Thursday, March 11, 2010

A once in a thousand years weather event

Spotted some sad news in the papers today.

Kamakura has a famous old ginkgo tree in front of the main temple in the middle of town. It is quite a spectacle late in the year when the leaves turn brilliant yellow. It is reputed to date from the era when Kamakura was the capital of Japan, and be the site of a famous murder which wiped out the last heirs of the ruling Minamoto shogun family at the time (the story goes that, following the untimely death of his father and previous shogun Yoriie, Kugyo blamed his uncle Sanetomo for usurping his rightful position, so hid behind the tree and killed Sanetomo when he came to pray one night. Kugyo was caught and killed, leaving no more male heirs.) Actually according to Masuda-san, the tree is not old enough to have been around at this time, but it's a nice story.

Anyway, the tree is no more. On Tuesday night, it was snowing as we walked home through the temple grounds. And at 4:40 am on Wednesday, it was windy....and the tree blew down. Story here. Interesting that the Yomiuri is happy to repeat the myth about the tree's age as if a fact, even though Masuda-san says it has been tested and shown to be false.

Strange really as it did not seem all that windy (neither was the snow heavy), and the tree survived a direct hit from a typhoon a few years ago that even knocked off some of the larger branches and so should perhaps have made it less vulnerable to a gale.

Actually, it occurs to me that the Japanese do a lot of tree transplantation, so I wonder if they will try to save it?

5 comments:

Unknown said...

The source of my information about the age of the tree was a TV program aired in 2005. The summary (in Japanese) is still here http://www.tv-asahi.co.jp/earth/contents/osarai/0416/ . It says that scientific investigation by Kanagawa Prefecture government revealed that the age was 500 years. Curiously, all news web pages yesterday which ever mentioned the age of the tree said that it was "said to be" more than either 800 or 1000 years old. Perhaps the journalists did not ask the regional government about that.

The tree was diagnosed as unrecoverable by an expert (Prof Hamano of Tokyo University of Agriculture), as the local edition of Yomiuri says (in Japanese).
http://www.yomiuri.co.jp/e-japan/kanagawa/news/20100311-OYT8T00101.htm

James Annan said...

Ah, that report also refers to the wet ground...but it's hard to imagine this was really a one in ten year event let along one in 500 or 100 years. Better not let on that we were among the last people to see it standing, or we might be suspects.

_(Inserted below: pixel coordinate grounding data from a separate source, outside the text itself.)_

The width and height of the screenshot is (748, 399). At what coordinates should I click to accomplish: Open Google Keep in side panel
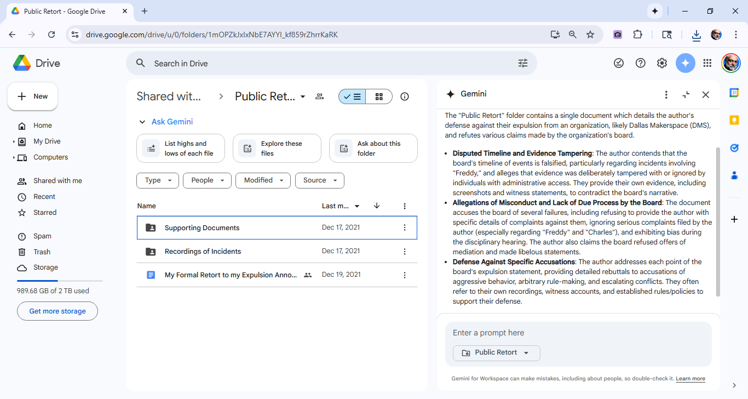pyautogui.click(x=734, y=120)
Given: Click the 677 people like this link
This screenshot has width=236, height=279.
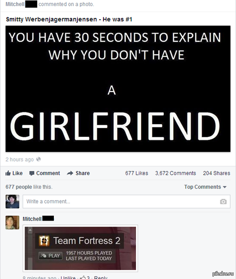Looking at the screenshot, I should coord(29,187).
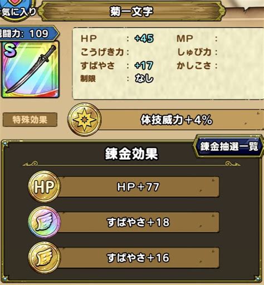Click the HP +45 stat value
This screenshot has height=285, width=264.
[144, 38]
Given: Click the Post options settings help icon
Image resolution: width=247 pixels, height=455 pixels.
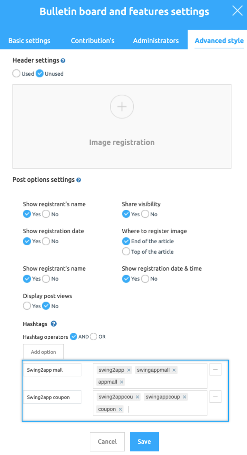Looking at the screenshot, I should [x=79, y=180].
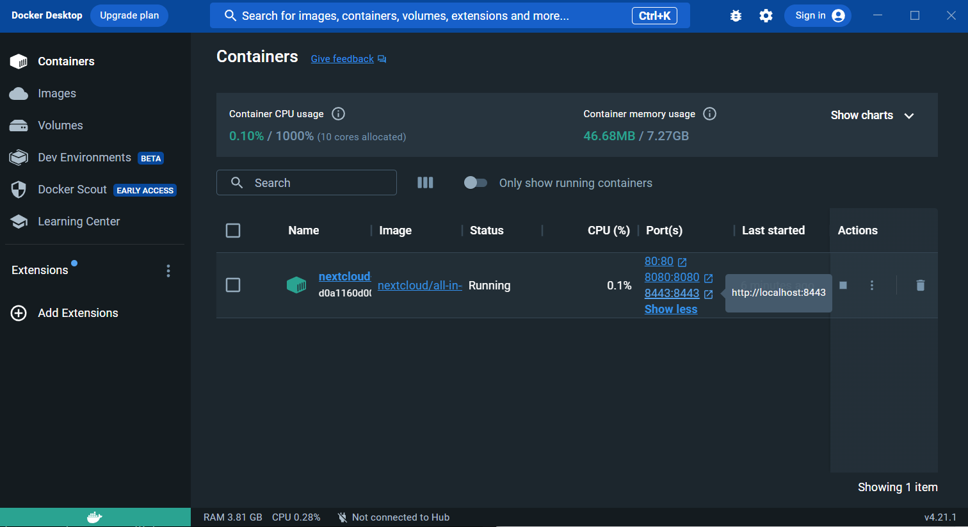Click the Give feedback link
Screen dimensions: 968x527
342,58
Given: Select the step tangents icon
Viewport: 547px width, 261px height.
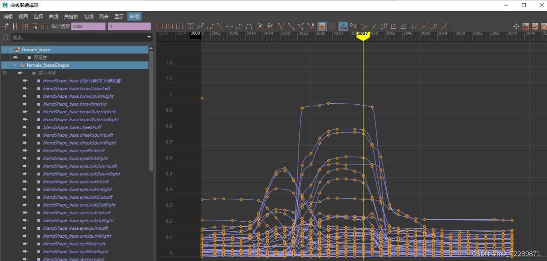Looking at the screenshot, I should tap(239, 26).
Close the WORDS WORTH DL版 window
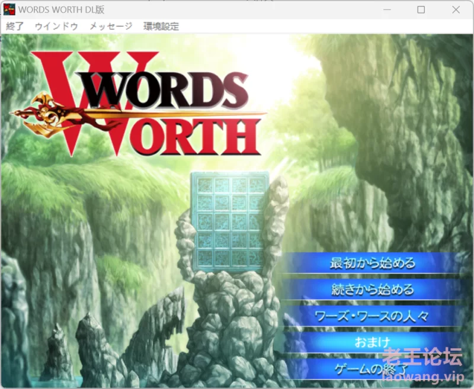 point(456,9)
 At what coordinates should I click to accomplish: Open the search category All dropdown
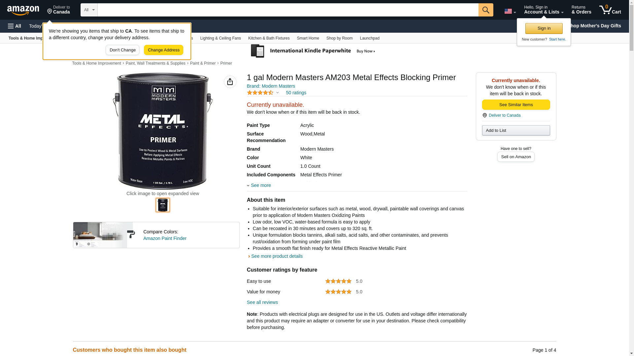click(89, 10)
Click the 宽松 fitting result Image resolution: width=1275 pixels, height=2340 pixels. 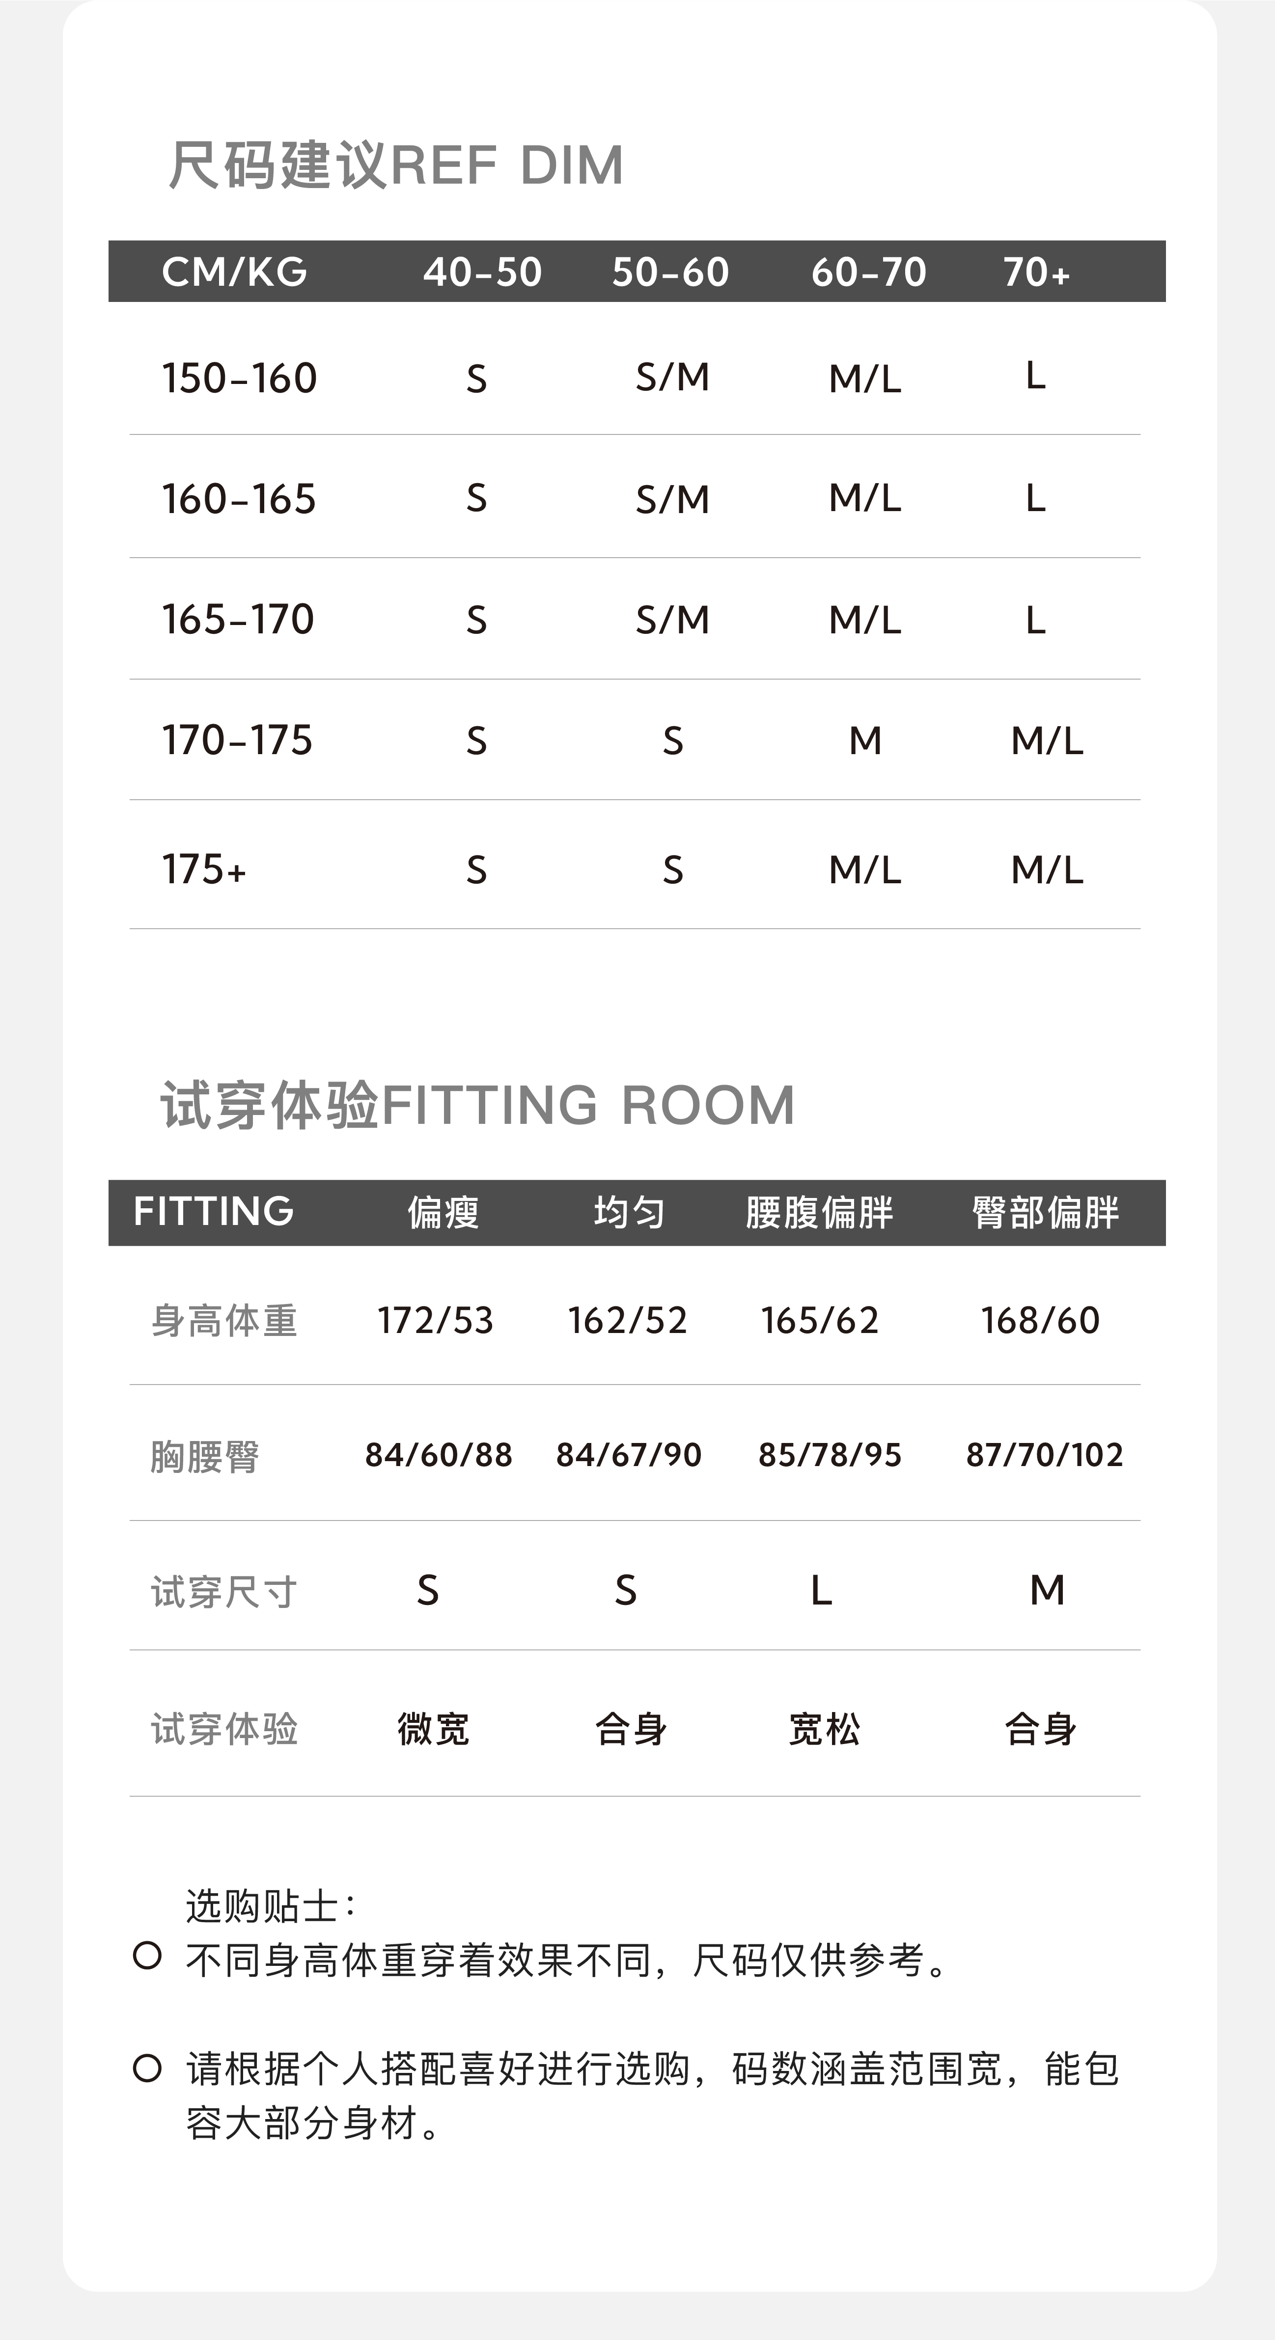pyautogui.click(x=824, y=1729)
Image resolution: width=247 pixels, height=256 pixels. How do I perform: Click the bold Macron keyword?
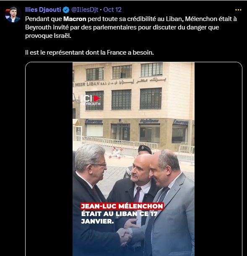pyautogui.click(x=75, y=19)
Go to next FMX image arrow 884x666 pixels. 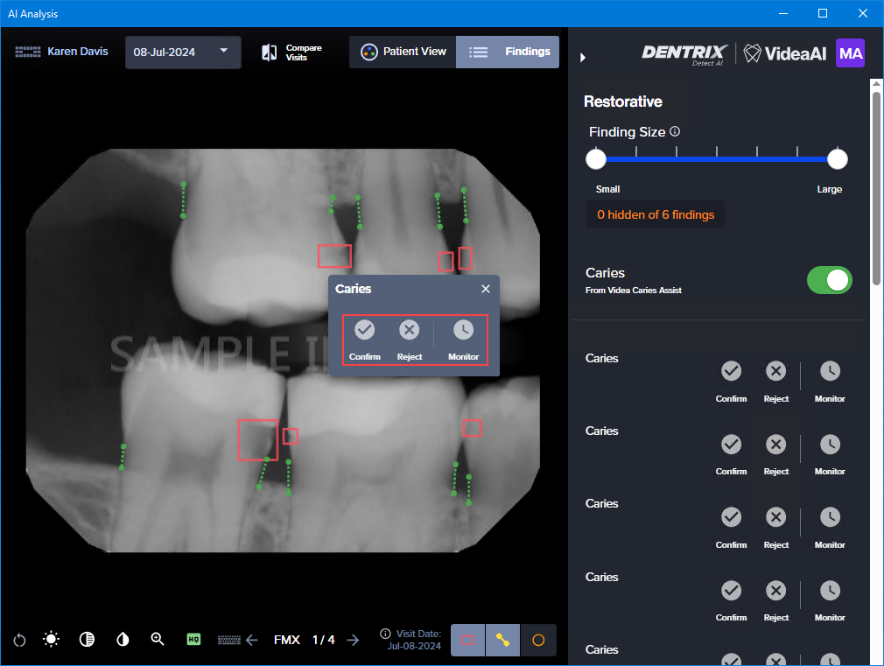pos(353,640)
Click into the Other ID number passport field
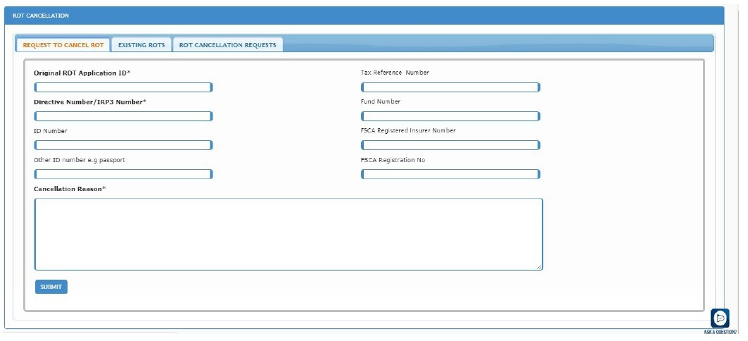 pyautogui.click(x=123, y=174)
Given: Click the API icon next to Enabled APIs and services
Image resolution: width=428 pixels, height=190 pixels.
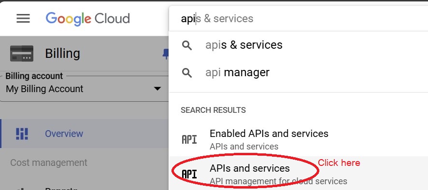Looking at the screenshot, I should pyautogui.click(x=189, y=139).
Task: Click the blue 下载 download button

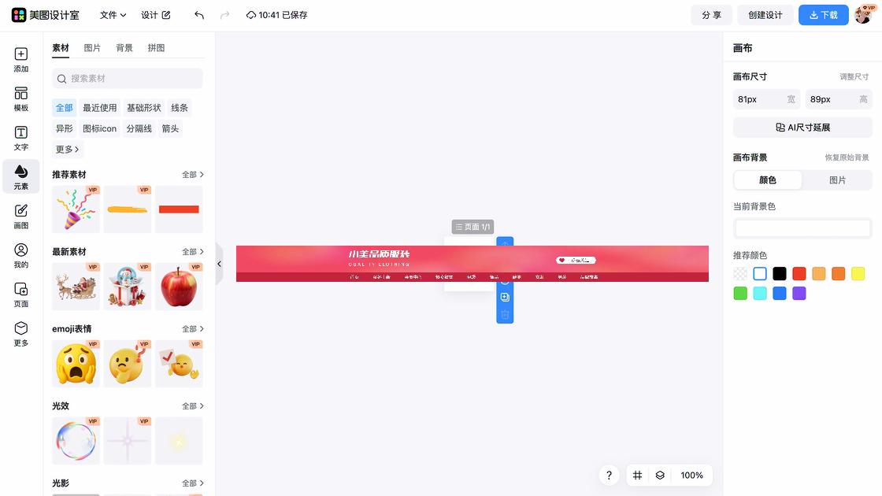Action: [x=823, y=15]
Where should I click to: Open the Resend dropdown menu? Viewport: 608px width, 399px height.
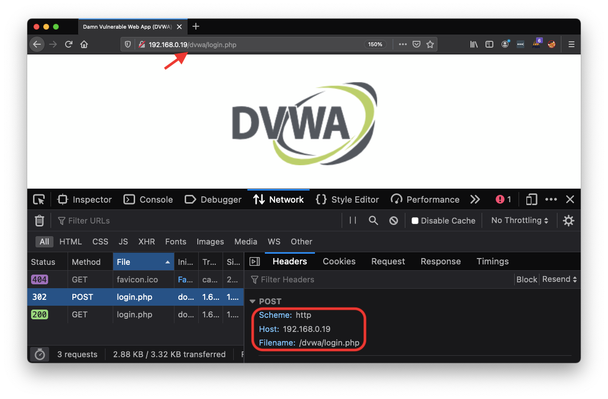tap(559, 279)
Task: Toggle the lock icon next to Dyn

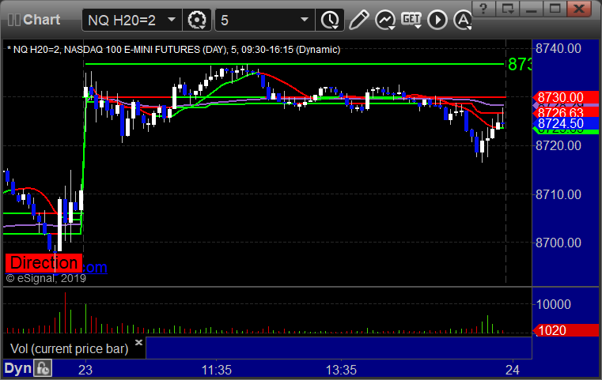Action: (43, 368)
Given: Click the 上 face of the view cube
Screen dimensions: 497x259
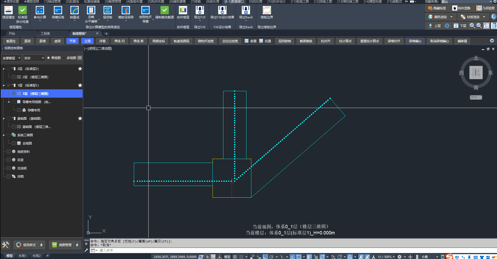Looking at the screenshot, I should click(476, 73).
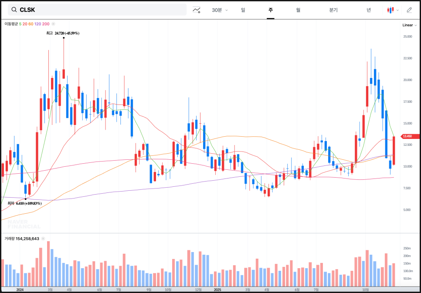Viewport: 421px width, 293px height.
Task: Open the Linear scale dropdown
Action: pos(409,25)
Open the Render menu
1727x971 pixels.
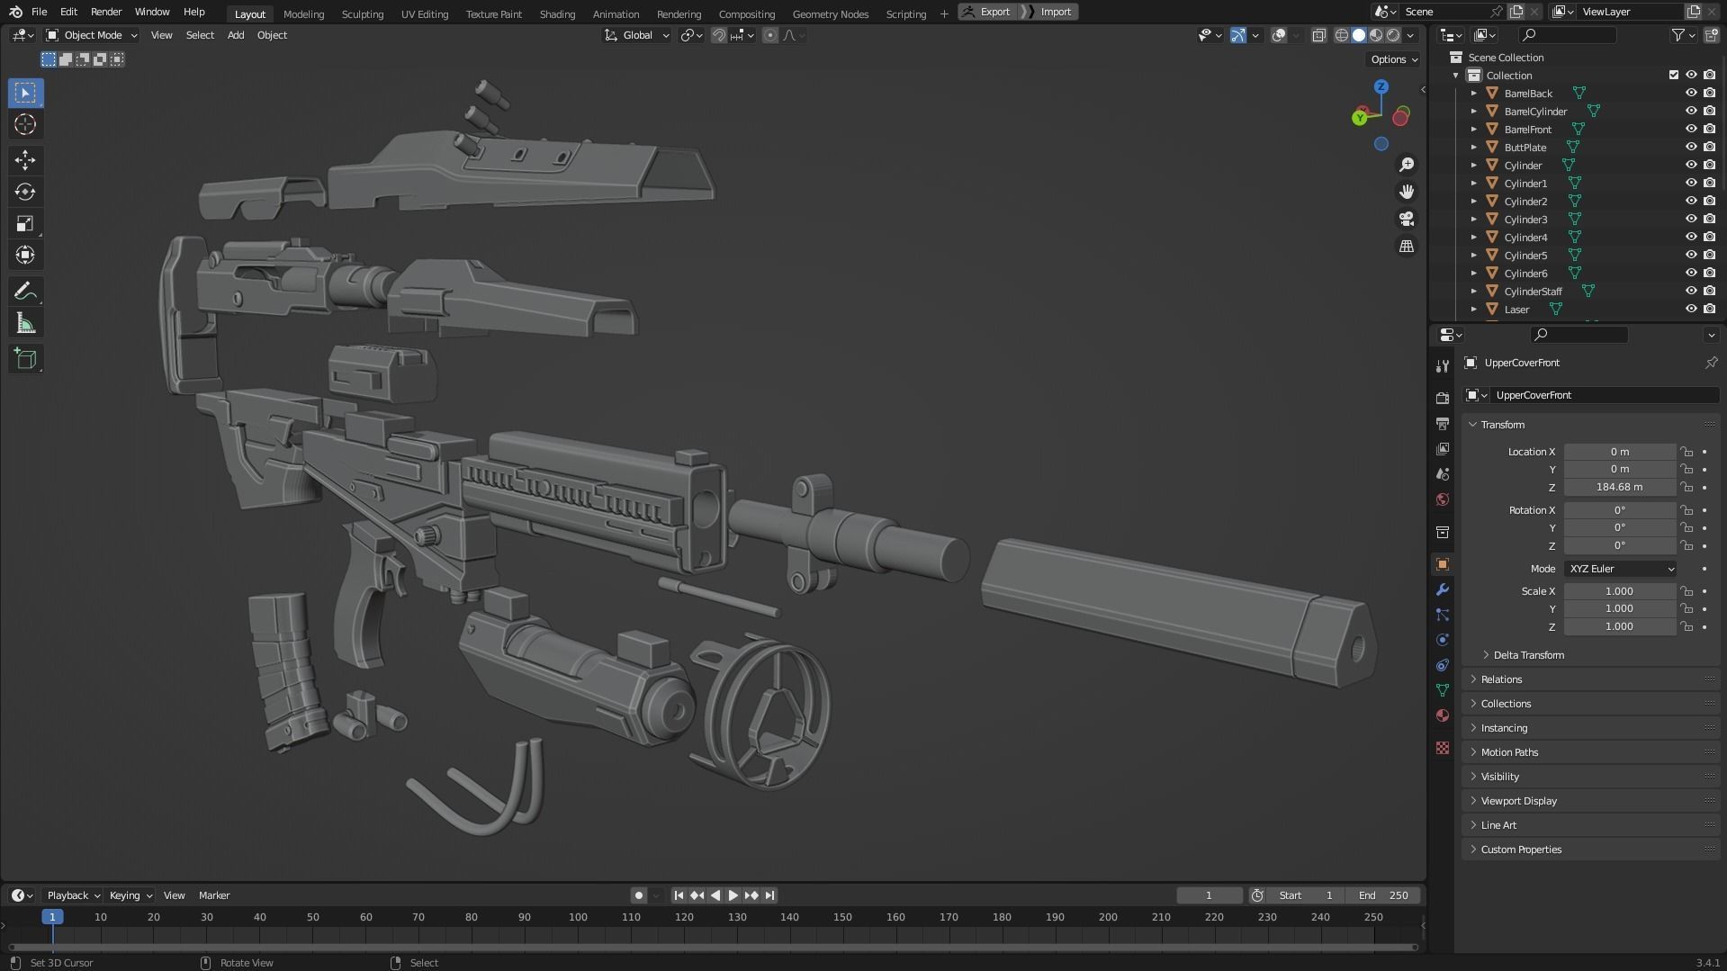tap(106, 12)
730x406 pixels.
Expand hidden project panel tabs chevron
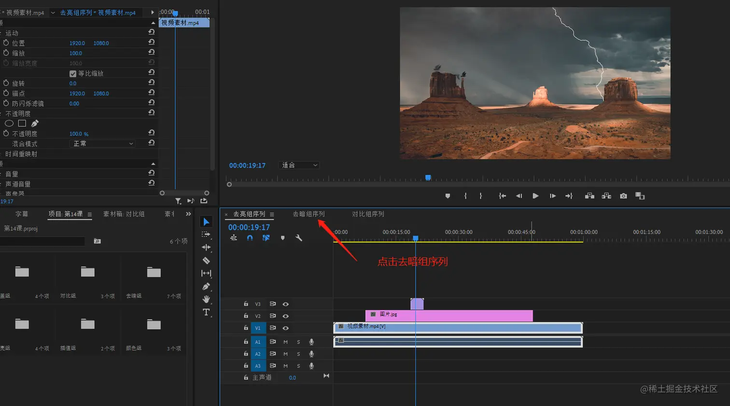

As for myths, well I suppose the story is sometimes more important than the truth. We have relics such as the Stone of Scone in the UK, and of course the Turin Shroud may be the most famous of all.

jules said...

...possibly in the last hundred people to see it don't you mean? We passed by around 8pm and it didn't fall down 'til 4am...and there were quite a few fresh tracks in the snow - although I suppose all the tracks could be the security guard doing his regular round....?! :o

James Annan said...

Well in Japan 100 people would be positively lonely...it was a nasty night and we were well after the evening rush, so I doubt there would have been many visitors after us.

Anonymous said...

Hmm - myth as fact in Japan, who would believe it in the land born from the Sun Goddess?